THE SECOND HIGH RISE RESIDENTIAL PROJECT ASCENDS IN BROOKLYN BRIDGE PARK
BY MATT SCANLON
Building progress in and near Brooklyn Bridge Park has not been without controversy. Since 2002, when the public/private project was agreed upon in a handshake between city and state, its concept has been a novel one: the 1.3 mile, 85 acre greenspace’s expenses needed to be paid through private development within the park itself, including new residential buildings. Plans for such builds have been publicly available, but their completion progress inevitably raises temperatures among preservationists and/or those for whom lofty structures on one of the nation’s most iconic waterfronts were merely an abstraction until steel began to rise. We reported a number of times on the completion of the 10 story Pierhouse, for example, and whether it violated a 2005 height cap agreement of 100 feet, obscuring Brooklyn Heights viewsheds of the East River and Manhattan (an associated lawsuit, led by Save the View Now, was dismissed late last year).
The 315 foot high Quay Tower and its 125 large luxury condominiums, at the narrow southern entrance to the park, was also subject to a suit, by the Brooklyn Heights Association, alleging that it had exceeded its permissible number of units. That legal effort also failed.
####################
How to complete this task => Reproduce verbatim the portion of the Brooklyn Bridge Park article that opens with the words containing "The 315 foot" and closes with "effort also failed.".
####################
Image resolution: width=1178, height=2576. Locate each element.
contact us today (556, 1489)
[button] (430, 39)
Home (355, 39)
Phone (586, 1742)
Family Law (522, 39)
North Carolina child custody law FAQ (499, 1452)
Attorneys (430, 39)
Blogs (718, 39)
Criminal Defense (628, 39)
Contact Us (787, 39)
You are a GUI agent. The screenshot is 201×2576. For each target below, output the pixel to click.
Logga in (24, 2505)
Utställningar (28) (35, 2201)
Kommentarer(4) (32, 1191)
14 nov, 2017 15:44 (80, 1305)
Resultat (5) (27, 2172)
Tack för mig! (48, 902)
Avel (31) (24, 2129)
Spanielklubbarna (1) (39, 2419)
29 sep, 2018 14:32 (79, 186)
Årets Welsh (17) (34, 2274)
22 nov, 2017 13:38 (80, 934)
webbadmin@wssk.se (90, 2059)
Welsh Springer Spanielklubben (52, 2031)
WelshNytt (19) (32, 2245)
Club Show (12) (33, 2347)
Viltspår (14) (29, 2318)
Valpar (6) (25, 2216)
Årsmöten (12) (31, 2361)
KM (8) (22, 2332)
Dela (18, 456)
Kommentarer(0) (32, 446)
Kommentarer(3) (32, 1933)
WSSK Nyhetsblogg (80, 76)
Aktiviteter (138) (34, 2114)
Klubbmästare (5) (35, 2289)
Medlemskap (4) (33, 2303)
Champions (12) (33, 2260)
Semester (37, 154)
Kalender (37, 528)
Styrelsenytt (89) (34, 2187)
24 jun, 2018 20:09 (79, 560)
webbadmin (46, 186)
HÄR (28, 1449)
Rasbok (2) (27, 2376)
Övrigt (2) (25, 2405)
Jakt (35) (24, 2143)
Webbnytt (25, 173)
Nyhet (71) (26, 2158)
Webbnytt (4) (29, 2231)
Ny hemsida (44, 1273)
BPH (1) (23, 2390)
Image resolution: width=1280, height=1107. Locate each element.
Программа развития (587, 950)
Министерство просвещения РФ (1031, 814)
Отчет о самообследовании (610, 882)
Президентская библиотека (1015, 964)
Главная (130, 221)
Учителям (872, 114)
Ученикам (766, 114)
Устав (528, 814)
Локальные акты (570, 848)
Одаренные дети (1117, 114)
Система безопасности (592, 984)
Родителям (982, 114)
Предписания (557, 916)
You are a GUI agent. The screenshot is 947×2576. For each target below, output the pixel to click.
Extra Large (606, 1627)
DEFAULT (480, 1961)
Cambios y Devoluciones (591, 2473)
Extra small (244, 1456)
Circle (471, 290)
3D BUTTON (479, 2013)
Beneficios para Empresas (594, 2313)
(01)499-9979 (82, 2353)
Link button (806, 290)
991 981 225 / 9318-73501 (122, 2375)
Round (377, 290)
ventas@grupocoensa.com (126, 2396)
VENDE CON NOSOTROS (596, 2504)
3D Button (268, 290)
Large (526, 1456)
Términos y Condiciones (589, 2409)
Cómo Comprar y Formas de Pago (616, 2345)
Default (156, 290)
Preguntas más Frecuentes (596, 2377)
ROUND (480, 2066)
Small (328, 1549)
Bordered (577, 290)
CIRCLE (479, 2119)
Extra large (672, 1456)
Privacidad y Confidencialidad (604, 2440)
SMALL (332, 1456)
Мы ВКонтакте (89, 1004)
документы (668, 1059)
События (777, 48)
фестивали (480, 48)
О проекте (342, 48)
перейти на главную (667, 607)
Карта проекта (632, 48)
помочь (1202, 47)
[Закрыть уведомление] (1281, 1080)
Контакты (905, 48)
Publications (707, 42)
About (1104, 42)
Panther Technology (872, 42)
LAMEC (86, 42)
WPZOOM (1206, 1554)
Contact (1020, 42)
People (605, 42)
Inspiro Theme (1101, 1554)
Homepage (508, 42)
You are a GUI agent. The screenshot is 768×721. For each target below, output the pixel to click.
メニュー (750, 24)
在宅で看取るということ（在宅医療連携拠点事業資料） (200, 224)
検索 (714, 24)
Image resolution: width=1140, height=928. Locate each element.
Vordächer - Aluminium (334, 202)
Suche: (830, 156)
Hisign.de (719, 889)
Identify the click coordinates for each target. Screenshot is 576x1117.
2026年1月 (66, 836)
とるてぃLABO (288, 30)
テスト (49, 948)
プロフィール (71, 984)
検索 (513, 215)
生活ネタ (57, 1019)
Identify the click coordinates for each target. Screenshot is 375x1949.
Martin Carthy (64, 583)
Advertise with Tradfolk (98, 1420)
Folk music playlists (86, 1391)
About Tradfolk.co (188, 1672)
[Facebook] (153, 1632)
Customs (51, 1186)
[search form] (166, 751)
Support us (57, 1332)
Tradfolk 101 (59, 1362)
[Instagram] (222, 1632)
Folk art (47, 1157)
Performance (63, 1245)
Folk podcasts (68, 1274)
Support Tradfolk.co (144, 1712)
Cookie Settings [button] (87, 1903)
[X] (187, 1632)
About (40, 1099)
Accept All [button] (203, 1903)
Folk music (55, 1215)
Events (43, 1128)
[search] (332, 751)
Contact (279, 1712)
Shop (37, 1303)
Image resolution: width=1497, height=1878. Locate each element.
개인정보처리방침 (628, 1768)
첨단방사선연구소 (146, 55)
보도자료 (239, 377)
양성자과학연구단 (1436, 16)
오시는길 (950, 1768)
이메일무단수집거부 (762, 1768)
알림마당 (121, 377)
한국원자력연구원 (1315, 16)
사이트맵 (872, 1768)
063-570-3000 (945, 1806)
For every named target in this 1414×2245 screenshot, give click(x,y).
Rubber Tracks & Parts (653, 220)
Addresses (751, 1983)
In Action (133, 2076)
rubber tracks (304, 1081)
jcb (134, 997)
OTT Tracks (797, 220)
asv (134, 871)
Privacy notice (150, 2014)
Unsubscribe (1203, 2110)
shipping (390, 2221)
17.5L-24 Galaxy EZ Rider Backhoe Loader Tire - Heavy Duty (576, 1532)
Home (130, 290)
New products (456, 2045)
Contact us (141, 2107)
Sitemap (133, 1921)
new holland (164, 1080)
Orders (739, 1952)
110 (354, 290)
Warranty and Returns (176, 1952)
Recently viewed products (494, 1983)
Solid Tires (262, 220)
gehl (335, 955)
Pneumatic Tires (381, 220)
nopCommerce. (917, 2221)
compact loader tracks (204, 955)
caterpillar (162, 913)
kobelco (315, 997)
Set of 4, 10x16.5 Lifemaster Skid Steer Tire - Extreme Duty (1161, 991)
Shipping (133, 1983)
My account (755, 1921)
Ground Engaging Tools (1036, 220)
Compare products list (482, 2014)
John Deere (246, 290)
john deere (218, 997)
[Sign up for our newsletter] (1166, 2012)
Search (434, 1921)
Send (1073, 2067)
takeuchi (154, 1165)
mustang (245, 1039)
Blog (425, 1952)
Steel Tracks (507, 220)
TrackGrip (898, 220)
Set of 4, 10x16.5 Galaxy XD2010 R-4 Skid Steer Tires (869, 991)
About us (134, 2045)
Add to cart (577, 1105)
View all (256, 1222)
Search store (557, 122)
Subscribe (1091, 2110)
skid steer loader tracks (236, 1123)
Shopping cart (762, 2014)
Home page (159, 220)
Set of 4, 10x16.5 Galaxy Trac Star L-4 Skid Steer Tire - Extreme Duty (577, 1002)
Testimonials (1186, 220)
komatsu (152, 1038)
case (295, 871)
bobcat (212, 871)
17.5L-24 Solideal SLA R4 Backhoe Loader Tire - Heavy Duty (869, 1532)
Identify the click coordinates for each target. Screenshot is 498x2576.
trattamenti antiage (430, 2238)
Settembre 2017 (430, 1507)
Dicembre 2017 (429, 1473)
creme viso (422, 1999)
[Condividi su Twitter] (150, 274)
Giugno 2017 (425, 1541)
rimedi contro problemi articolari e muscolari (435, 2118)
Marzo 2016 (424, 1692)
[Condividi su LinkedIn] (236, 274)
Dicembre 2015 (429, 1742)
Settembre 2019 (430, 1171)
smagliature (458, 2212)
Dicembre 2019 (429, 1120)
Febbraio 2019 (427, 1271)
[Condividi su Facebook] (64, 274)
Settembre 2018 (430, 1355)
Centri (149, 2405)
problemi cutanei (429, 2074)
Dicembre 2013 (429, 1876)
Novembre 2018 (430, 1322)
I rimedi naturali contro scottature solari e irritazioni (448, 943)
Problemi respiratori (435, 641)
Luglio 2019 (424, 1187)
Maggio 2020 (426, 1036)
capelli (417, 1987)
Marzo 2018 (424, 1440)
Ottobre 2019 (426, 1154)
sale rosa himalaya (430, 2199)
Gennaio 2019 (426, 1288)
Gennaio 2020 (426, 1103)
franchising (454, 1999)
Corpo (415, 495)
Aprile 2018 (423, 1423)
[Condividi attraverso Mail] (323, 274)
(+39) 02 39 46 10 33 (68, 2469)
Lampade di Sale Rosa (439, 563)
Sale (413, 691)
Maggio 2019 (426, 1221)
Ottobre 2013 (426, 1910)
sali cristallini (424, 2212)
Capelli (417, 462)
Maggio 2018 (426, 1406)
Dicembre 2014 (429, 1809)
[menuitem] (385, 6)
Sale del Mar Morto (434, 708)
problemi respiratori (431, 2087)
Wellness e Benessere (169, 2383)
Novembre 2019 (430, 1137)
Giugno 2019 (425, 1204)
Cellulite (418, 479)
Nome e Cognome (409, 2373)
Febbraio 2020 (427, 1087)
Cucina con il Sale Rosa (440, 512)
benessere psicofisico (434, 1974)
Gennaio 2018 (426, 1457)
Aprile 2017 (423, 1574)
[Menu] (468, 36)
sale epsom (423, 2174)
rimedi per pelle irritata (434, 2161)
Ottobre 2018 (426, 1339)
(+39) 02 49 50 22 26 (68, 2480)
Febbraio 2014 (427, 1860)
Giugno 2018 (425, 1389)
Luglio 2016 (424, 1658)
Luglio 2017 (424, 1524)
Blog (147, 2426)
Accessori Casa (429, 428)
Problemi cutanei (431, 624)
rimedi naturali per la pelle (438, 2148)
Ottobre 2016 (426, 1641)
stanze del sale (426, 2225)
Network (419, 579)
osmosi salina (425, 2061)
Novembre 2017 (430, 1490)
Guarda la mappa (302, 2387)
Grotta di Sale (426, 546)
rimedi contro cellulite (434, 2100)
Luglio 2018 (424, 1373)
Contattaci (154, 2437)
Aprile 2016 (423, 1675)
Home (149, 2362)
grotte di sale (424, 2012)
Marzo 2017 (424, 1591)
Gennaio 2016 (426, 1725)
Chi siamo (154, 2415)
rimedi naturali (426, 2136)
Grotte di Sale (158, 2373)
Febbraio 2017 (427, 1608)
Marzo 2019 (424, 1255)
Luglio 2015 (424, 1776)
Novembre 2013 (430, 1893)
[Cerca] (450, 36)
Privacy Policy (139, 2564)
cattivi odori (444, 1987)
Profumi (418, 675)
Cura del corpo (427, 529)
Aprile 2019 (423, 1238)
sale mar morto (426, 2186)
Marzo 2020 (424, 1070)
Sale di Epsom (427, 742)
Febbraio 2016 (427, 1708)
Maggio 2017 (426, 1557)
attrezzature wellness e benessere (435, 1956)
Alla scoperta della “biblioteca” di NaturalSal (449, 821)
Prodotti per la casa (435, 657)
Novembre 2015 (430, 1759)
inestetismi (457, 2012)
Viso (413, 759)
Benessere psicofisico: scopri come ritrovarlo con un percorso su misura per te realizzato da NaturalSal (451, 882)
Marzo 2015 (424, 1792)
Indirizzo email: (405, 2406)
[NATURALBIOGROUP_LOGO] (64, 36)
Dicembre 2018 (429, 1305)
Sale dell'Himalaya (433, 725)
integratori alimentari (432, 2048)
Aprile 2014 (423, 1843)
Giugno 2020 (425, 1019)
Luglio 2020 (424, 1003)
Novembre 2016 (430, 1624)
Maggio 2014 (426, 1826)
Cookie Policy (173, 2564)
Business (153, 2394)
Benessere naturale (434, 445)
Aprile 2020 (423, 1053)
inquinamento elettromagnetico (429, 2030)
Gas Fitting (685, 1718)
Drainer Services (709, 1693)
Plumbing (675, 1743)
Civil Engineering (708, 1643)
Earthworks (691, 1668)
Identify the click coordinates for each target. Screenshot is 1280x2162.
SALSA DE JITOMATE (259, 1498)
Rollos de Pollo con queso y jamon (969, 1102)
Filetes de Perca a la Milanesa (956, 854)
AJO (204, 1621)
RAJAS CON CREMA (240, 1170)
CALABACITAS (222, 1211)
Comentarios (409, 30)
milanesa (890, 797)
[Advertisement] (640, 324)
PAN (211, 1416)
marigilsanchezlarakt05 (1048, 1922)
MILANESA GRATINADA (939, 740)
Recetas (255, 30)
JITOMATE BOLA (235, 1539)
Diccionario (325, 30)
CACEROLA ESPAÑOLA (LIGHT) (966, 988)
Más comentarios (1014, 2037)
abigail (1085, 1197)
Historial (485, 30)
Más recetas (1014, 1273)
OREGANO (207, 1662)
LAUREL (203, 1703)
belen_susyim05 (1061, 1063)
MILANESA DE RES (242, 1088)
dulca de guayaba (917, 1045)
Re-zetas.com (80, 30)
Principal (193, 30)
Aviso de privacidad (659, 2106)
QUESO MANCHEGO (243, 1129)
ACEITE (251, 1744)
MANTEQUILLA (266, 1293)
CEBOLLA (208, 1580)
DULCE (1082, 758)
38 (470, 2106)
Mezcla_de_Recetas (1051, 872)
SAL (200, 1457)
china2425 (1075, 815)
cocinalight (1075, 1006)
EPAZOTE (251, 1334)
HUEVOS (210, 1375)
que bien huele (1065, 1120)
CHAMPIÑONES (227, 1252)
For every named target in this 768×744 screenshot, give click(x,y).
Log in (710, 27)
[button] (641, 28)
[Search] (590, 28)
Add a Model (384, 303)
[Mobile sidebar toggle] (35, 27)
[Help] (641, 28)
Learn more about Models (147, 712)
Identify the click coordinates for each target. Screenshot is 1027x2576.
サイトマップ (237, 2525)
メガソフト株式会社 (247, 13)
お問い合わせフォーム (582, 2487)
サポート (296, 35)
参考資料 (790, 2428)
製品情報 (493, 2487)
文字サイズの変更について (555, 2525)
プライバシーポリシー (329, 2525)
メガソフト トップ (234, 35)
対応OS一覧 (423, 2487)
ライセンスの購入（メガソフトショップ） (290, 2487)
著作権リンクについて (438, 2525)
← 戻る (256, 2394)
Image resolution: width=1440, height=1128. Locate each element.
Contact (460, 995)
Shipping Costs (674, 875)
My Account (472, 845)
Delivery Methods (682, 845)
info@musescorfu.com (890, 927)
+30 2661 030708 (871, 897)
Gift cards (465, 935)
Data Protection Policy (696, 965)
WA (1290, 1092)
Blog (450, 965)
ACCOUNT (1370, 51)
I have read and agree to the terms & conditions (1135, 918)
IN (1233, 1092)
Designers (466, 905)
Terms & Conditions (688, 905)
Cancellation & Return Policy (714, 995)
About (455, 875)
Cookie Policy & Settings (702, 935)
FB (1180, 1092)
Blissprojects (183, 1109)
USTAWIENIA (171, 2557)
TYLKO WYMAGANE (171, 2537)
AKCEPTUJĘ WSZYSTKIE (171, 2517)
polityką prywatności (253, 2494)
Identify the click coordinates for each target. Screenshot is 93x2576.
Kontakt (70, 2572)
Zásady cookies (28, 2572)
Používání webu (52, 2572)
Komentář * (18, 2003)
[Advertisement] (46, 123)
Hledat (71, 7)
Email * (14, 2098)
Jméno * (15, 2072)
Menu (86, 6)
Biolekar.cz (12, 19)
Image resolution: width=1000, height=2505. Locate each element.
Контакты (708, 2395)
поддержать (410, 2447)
####################
Answer box =>
The 315 foot high Quay Tower and its 125 large luxury condominiums, at the narrow southern entrance to the park, was also subject to a suit, by the Brooklyn Heights Association, alleging that it had exceeded its permissible number of units. That legal effort also failed.